Is DLSS faster or better looking than MSAA? Possibly, but is it any better than FXAA, Super Sampling, TXAA, or any of the other Nvidia anti-aliasing acronyms that you've probably never tried? Why should anybody care about Nvidia's tech when Nvidia clearly doesn't?
Heck, Nvidia isn't even really supporting Gsync any more, and adaptive sync is a feature that is actually worth having.
It seems like every time Nvidia opens their mouths about the RTX line, they just wind up hilighting what a bad value they are, for both gamers and developers. If the 2080 is really so much better than the 1080, then Nvidia would be out there showing off fair benchmarks.
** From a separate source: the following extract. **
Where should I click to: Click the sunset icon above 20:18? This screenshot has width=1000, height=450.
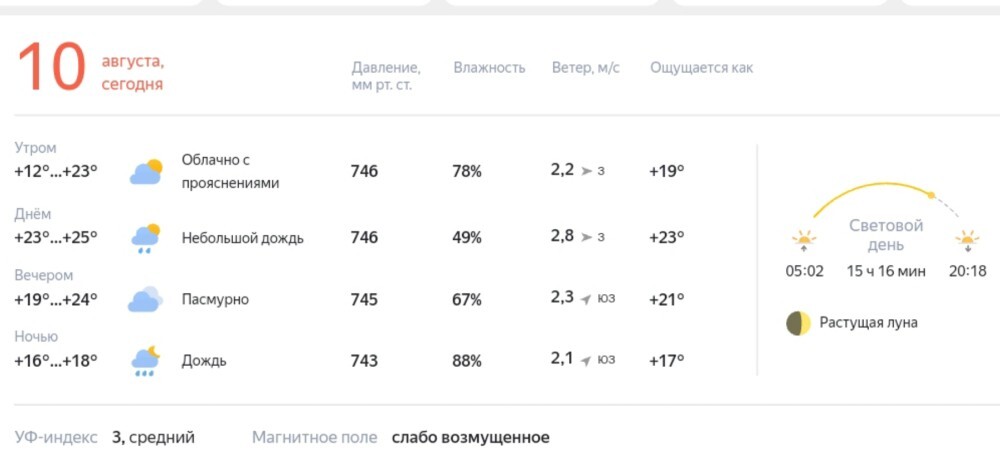pyautogui.click(x=967, y=241)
Instead they are trying to sell us on leftover Quadro features, which are generally going to be useless to gamers[/quotemsg]
You assume that nVidia is "paying" developers to include this when its the same as always. Its Gameworks where they work with developers. Probably don't need to pay them sicne they are AAA developers. Should I assume every time a new AMD GPU launches and some game shows off their new ideas or tech with it they were paid or that they just work with them like a lot of software developers do. Do you really think Intel/AMD/nVidia/etc just throw new hardware and ideas out there then the software developers utilize it? Its quite the opposite. They develope new hardware and ideas and work together on it quite heavily. Thats why there are game ready drivers a few days or so before a game launches or new features exclusive to nVidia/AMD/Intel etc available at launch of new hardware or software.
And yes I did catch that but you must have missed the part that states the developer is welcome to do the programming themselves or use nVidias AI network.
If DLSS is faster and better looking than MSAA it will be at least better than FXAA as FXAA is a whole screen AA. Its the lowest of the AAs. And yes nVidia launches new AA features every couple of generations. I expect them to. If they find a way to do it better then please give it to us.
GSYNC 2 will launch with HDR support so not sure how they are not supporting it.
As for the features, when new features come it takes time to adopt. Its never right away. When dual cores launched they were seen the same. Bloated price, didn't clock as fast and not really useful. Now you need a dual core minimum with quad cores becoming the normal minimum slowly. When XP was around and Vista launched 1GB of system RAM was the nrm and 4GB was overkill. Try running a decent gaming system with 4GB of system RAM today.
I am not saying anything in support of the RTX line but people really need to stop acting like its the end of the world. Once benchmarks come in it will tell us what current performance we can get and if ray tracing is picked up it might give us a whole new world.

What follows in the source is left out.